Parse PDF using OCR API.

Run script:
`python3 main.py --api-key <RAPID_API_KEY> <PATH_TO_PDF>
"""

import argparse
import sys
from pathlib import Path

import requests
from requests.adapters import Retry, HTTPAdapter


API_URL = 'https://ocr43.p.rapidapi.com/v1/results'

THRESHOLD = 0.5


def parse_args():
    """Parse command line arguments."""
    parser = argparse.ArgumentParser()
    parser.add_argument('--api-key', help='Rapid API key.', required=True)  # Get your token at https://rapidapi.com/api4ai-api4ai-default/api/brand-recognition/pricing
    parser.add_argument('pdf', type=Path,
                        help='Path to a pdf.')
    return parser.parse_args()


def parse_pdf(pdf_path: Path, api_key: str) -> list:
    """
    Extract text from a pdf.
    Returns list of strings, representing pdf pages.
    """
    # We strongly recommend you use exponential backoff.
    error_statuses = (408, 409, 429, 500, 502, 503, 504)
    s = requests.Session()
    retries = Retry(backoff_factor=1.5, status_forcelist=error_statuses)

    s.mount('https://', HTTPAdapter(max_retries=retries))

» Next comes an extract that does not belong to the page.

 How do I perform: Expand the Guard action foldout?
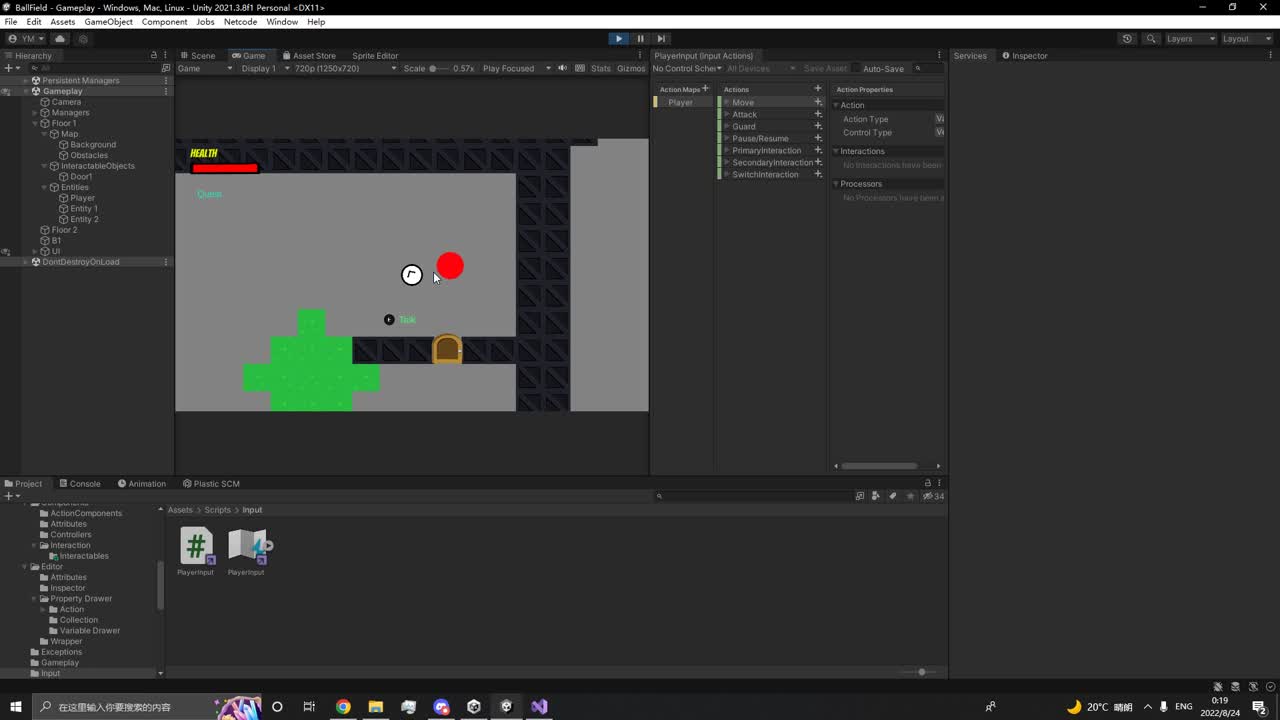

    url = f'{API_URL}/v1/results'
    with pdf_path.open('rb') as f:
        api_res = s.post(url, files={'image': f},
                         headers={'X-RapidAPI-Key': api_key}, timeout=20)
    api_res_json = api_res.json()

    # Handle processing failure.
    if (api_res.status_code != 200 or
            api_res_json['results'][0]['status']['code'] == 'failure'):
        print('Image processing failed.')
        sys.exit(1)

    # Each page is a different result.
    pages = [result['entities'][0]['objects'][0]['entities'][0]['text']
             for result in api_res_json['results']]
    return pages


def main():
    """
    Script entry function.
    """
    args = parse_args()
    text = parse_pdf(args.pdf, args.api_key)
    for i, text in enumerate(text):
        print(f'Text on {i + 1} page:\n{text}\n')


if __name__ == '__main__':
    main()

Testing the script

Let’s test the script with the following PDF file.
Run the script: python3 main.py --api-key YOUR_API_KEY path/to/pdf.
As the result, the script will print scanned text:

Conclusion

In summary, the implementation of the OCR API for text extraction from PDF documents provides a host of advantages that greatly enhance our ability to efficiently manage and leverage information contained within these files.

Furthermore, it’s noteworthy that the OCR API accommodates input requests in a format of your preference, be it JPG/PNG images or PDF files. This flexibility aligns seamlessly with diverse business needs and document formats.